Os primeiros-ministros não tiveram dificuldade em comunicar as políticas do
país ao público e ao mundo. A questão é o quanto a China, sob a liderança de Xi
Jinping, valoriza a comunicação aberta, considerando que a censura na mídia e
na internet atingiu seu auge nas últimas décadas.

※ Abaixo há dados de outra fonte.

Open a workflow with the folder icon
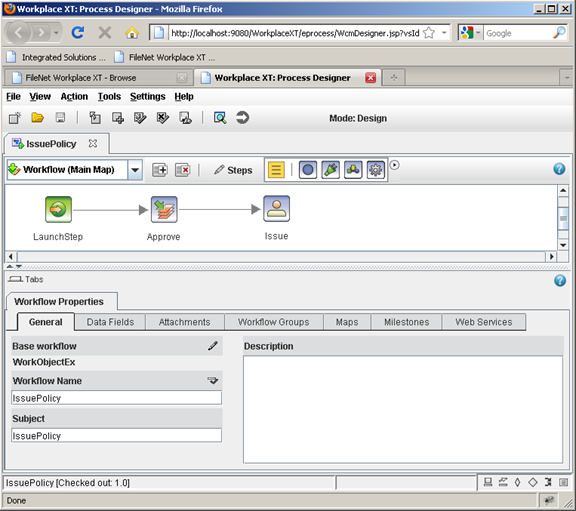(37, 118)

Muitos observadores da China especularam que o fim da
conferência de imprensa poderia ser uma tentativa de autopreservação por parte
do atual primeiro-ministro, Li Keqiang. Li foi chefe de gabinete de Xi Jinping
na província oriental de Zhejiang na década de 2000 e deve sua posição ao
presidente.
Desde que assumiu o cargo em março passado, Li Keqiang
minimizou sua estatura e influência. Ele viajou em voos fretados em vez de usar
o equivalente ao Força Aérea Um, ao qual tem direito, tornando Xi Jinping o
único a desfrutar desse status. Ele também reduziu a frequência das reuniões do
gabinete chinês, presididas pelo primeiro-ministro, de semanais para algumas
vezes por mês. Seus retratos não aparecem no site do gabinete. Nem estavam nos
principais portais de notícias na terça-feira, quando ele entregou o relatório
de trabalho do governo, um rito anual para o primeiro-ministro. Como sempre, as
manchetes e os retratos de Xi Jinping dominaram esses sites.
O cancelamento de sua coletiva de imprensa, segundo um
comentarista, provavelmente não se deve à falta de eloquência de Li Keqiang.
"Provavelmente foi porque Li Keqiang sentiu que se tornaria o foco da
mídia na coletiva de imprensa, ofuscando o brilho do Secretário-Geral",
escreveu o comentarista, referindo-se a Xi Jinping. "Ele espera permanecer
para sempre na sombra do secretário-geral."